What to produce.
Could you retype exactly the lines below between the one holding "779x383 pixels. How" and the one holding "Image resolution: width=530", inclusive, leaving out any pictures?

Data provided.
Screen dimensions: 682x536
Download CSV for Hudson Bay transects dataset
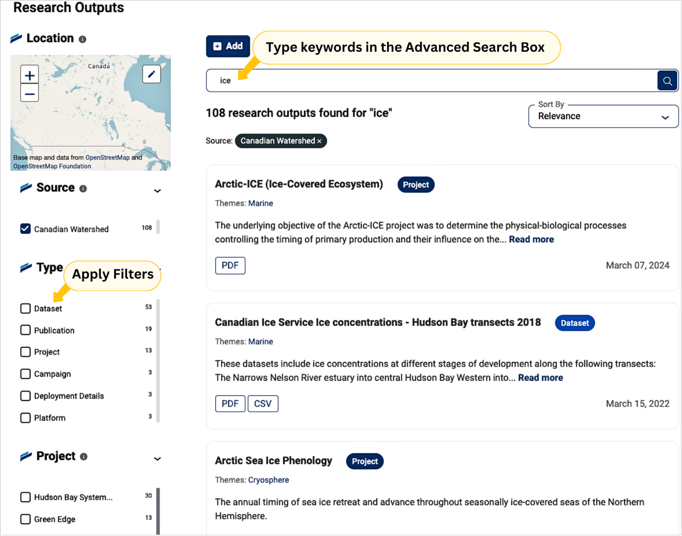[263, 404]
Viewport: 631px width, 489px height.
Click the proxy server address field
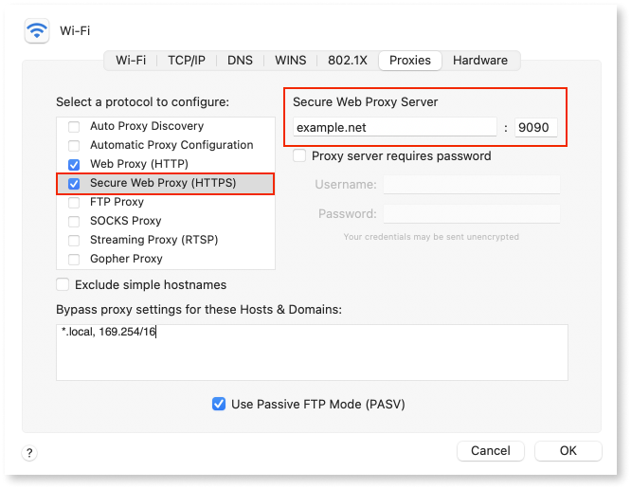pos(394,127)
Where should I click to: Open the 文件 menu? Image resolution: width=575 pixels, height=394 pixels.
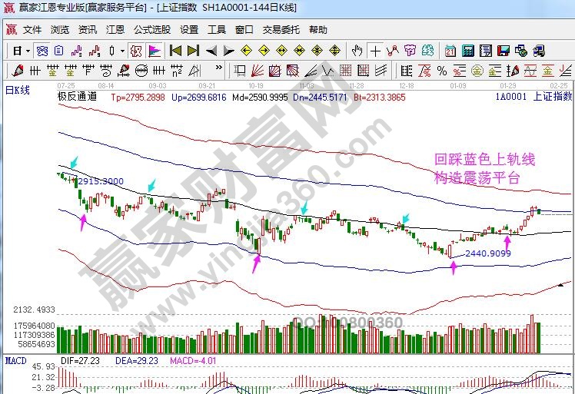[x=32, y=30]

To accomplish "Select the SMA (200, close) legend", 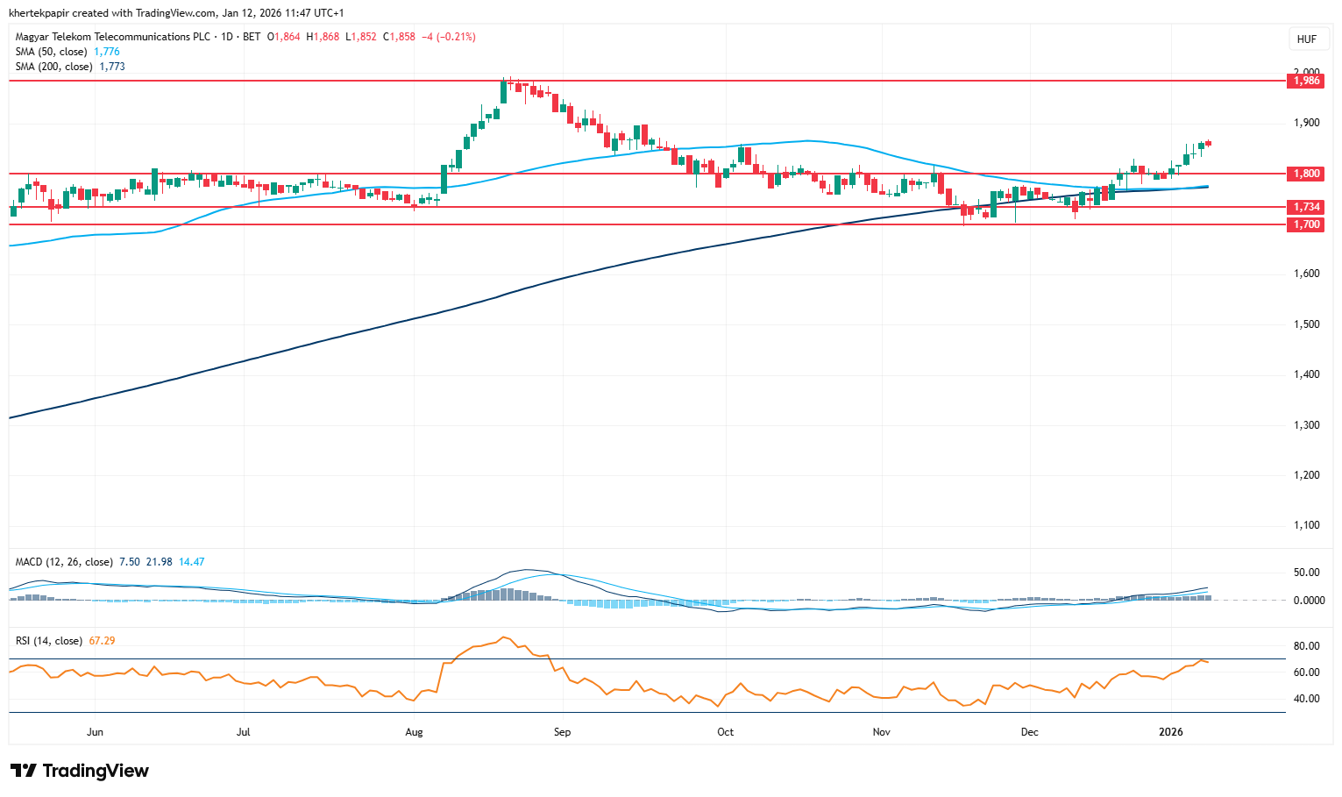I will click(x=53, y=67).
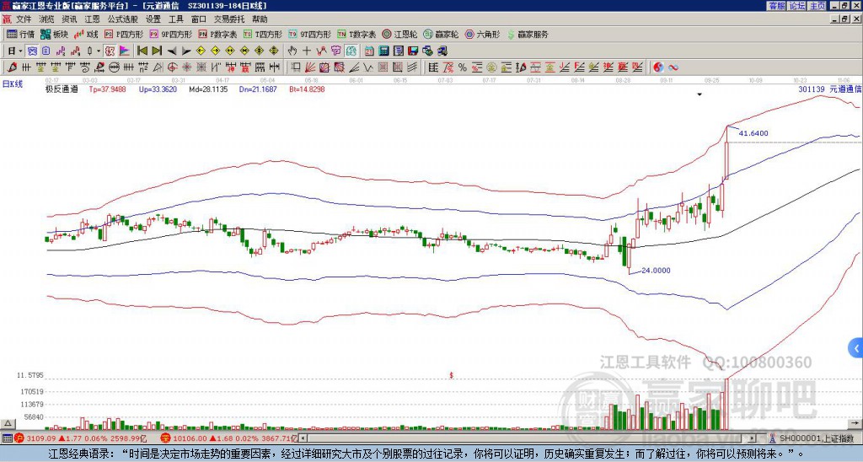Toggle the highlighted brain-shaped toolbar button
Viewport: 863px width, 462px height.
(351, 51)
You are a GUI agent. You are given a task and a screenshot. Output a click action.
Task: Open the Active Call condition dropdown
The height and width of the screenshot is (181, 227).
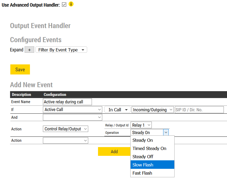pyautogui.click(x=73, y=110)
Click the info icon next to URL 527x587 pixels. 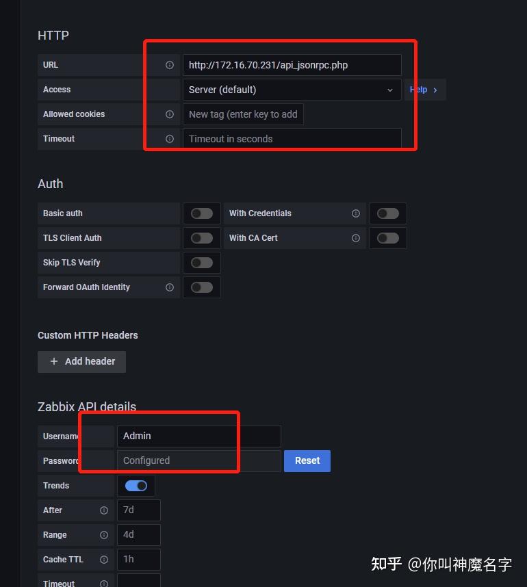tap(170, 65)
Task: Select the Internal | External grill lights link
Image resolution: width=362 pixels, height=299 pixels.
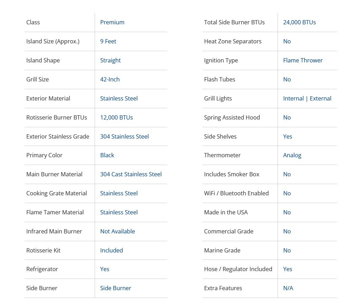Action: point(307,98)
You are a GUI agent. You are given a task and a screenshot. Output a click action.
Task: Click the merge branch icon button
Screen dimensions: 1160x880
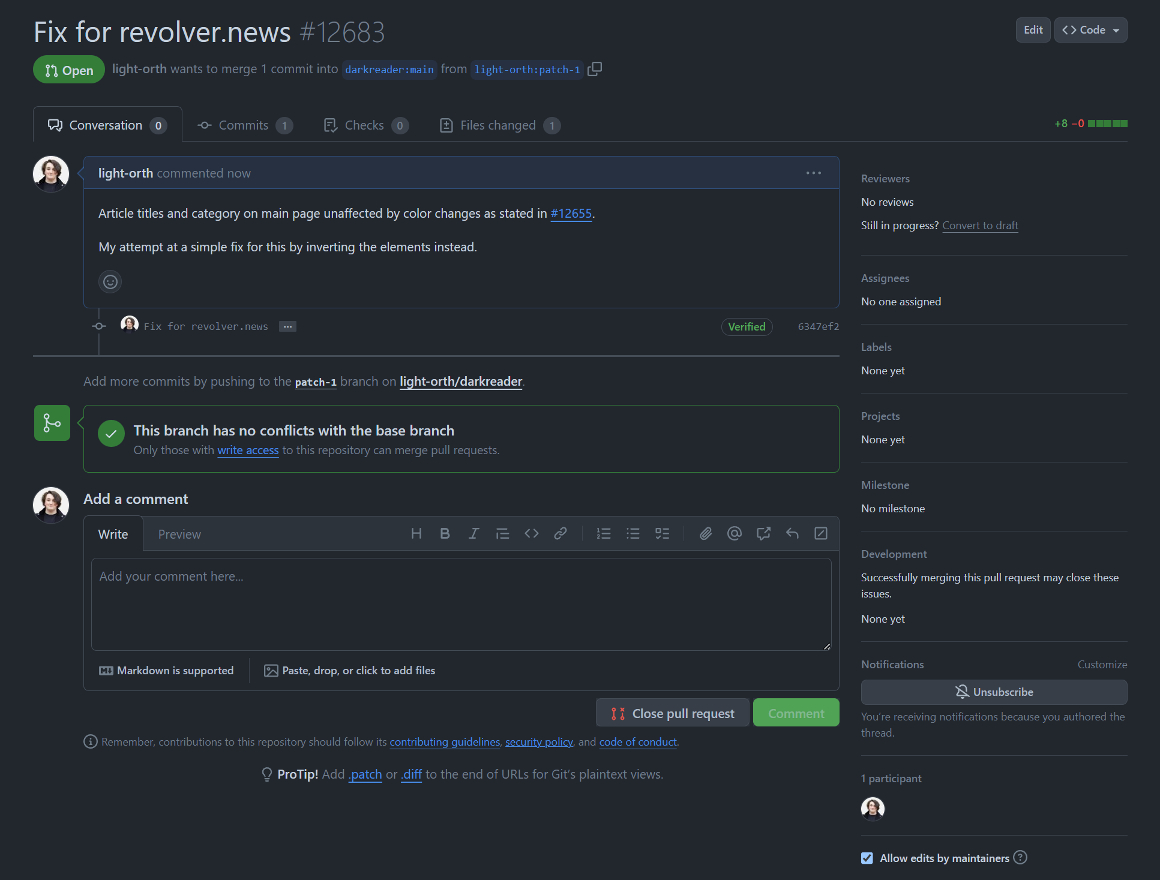click(52, 422)
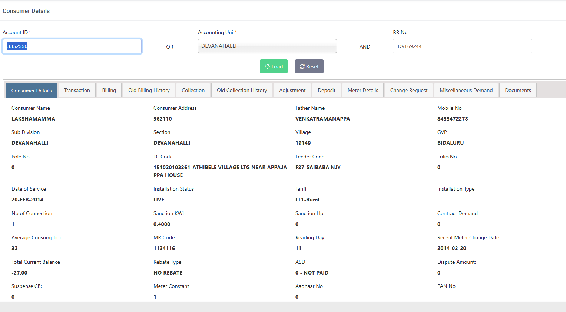Viewport: 566px width, 312px height.
Task: Select the Consumer Details tab
Action: pyautogui.click(x=32, y=91)
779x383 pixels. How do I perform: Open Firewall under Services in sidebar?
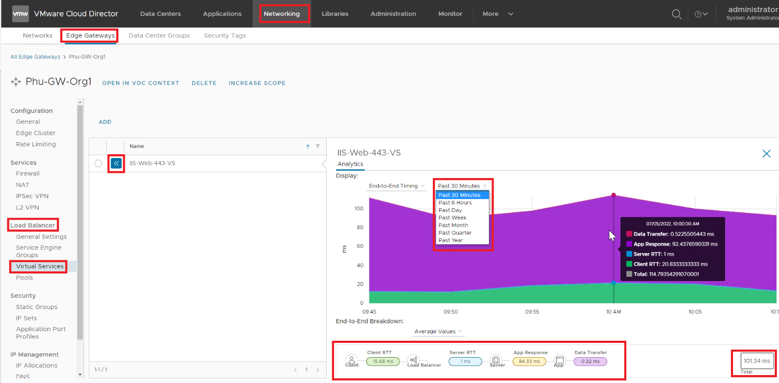[x=27, y=173]
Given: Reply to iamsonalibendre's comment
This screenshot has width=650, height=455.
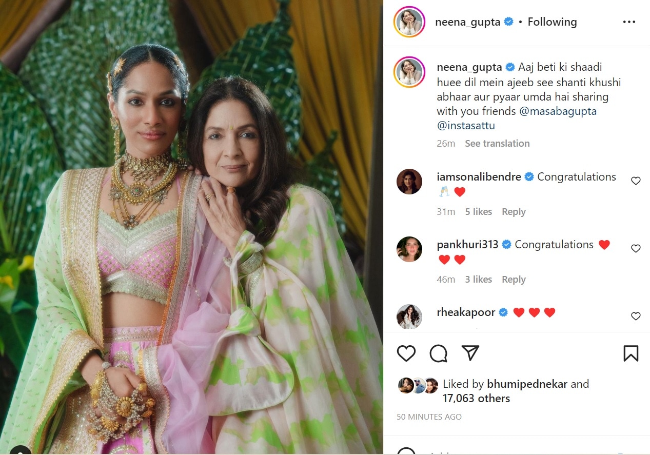Looking at the screenshot, I should coord(514,212).
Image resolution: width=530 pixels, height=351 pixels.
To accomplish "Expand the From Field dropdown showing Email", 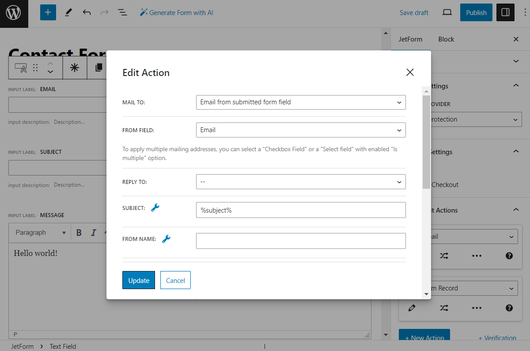I will 300,130.
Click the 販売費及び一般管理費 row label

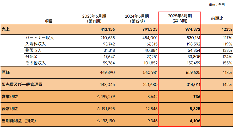tap(22, 84)
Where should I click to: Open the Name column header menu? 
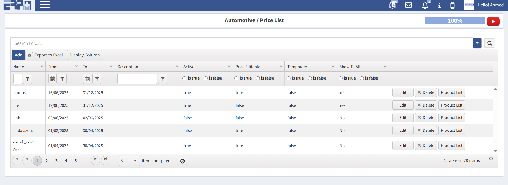point(42,67)
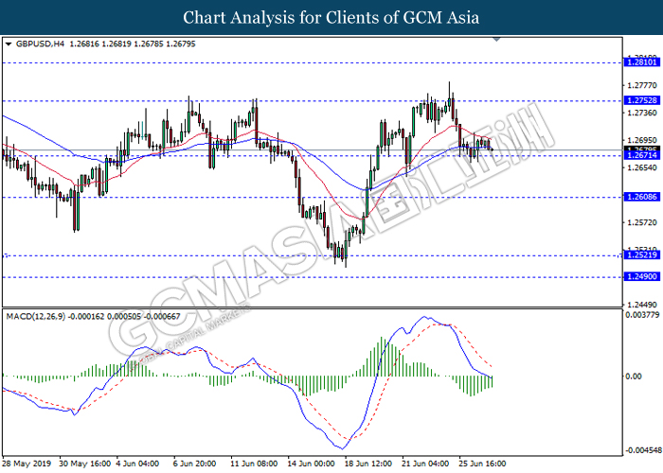Click the current price marker 1.26795

point(642,149)
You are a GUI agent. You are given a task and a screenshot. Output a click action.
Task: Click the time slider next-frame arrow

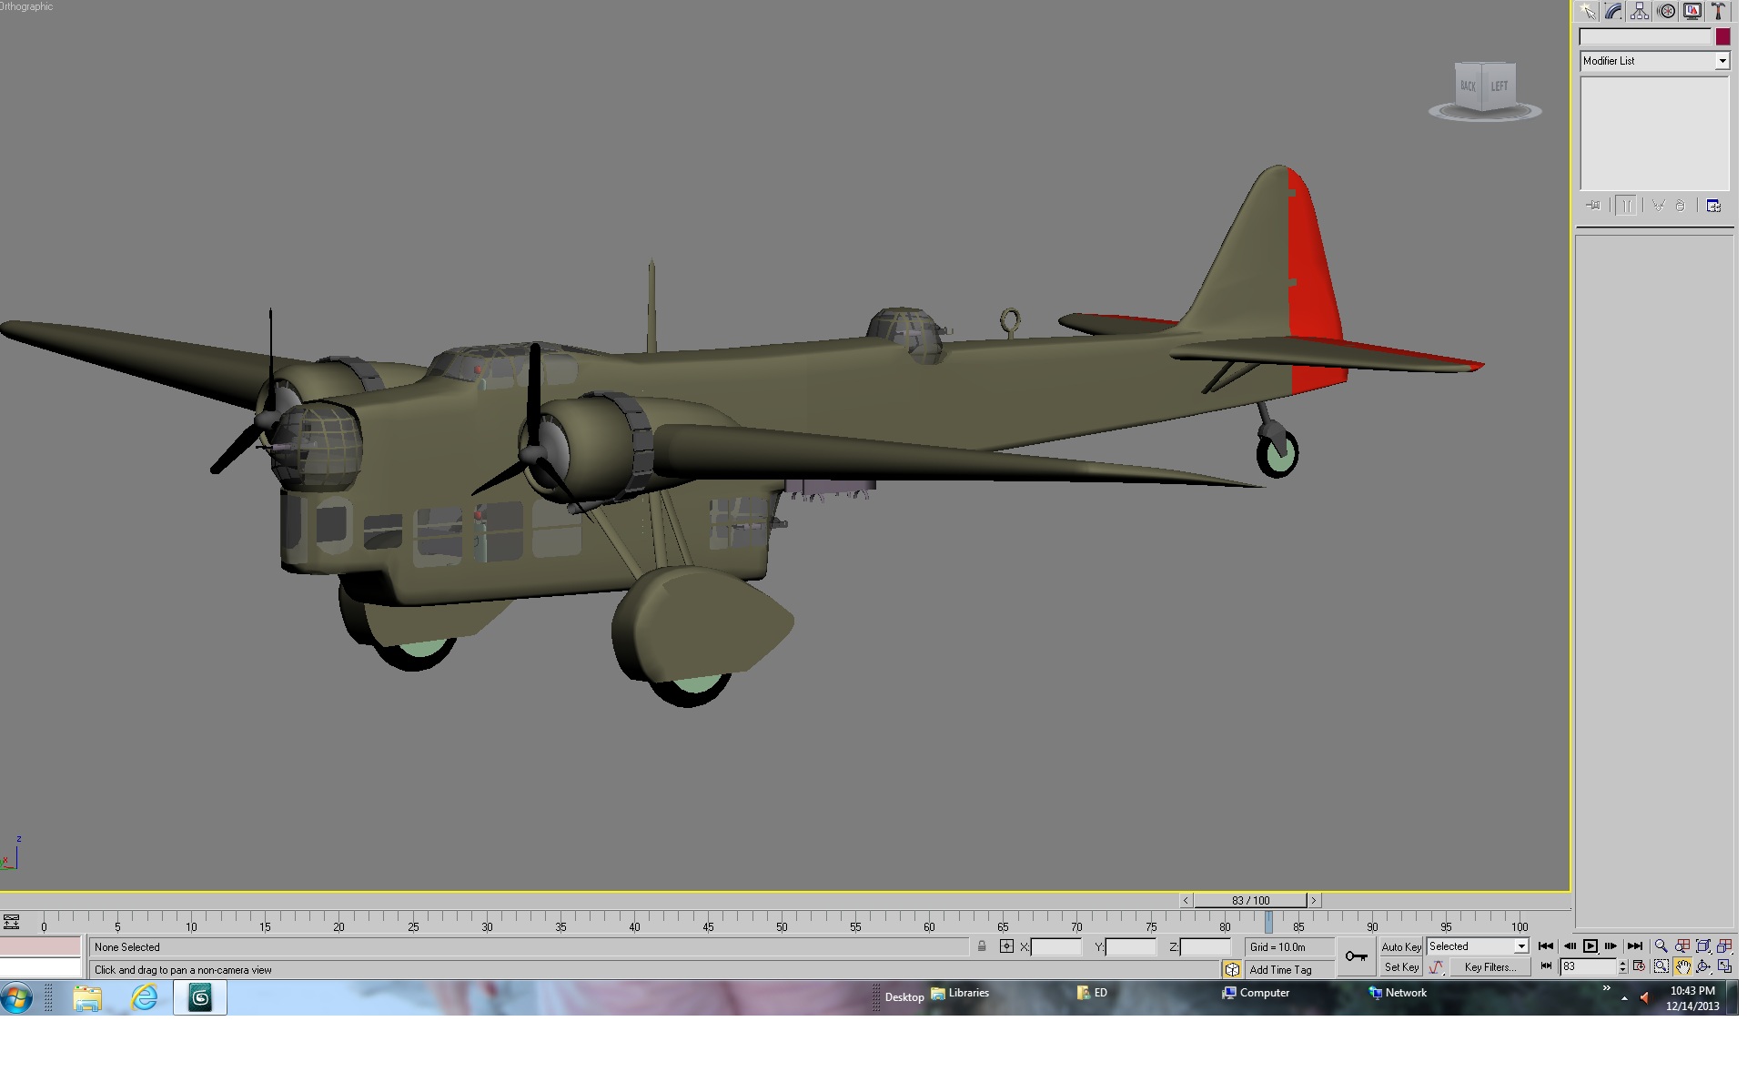pos(1313,900)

Written response.
779x383 pixels. How do I perform: Open Firewall under Services in sidebar?
[x=27, y=173]
Given: Reply to iamsonalibendre's comment
This screenshot has width=650, height=455.
Looking at the screenshot, I should coord(514,212).
Image resolution: width=530 pixels, height=351 pixels.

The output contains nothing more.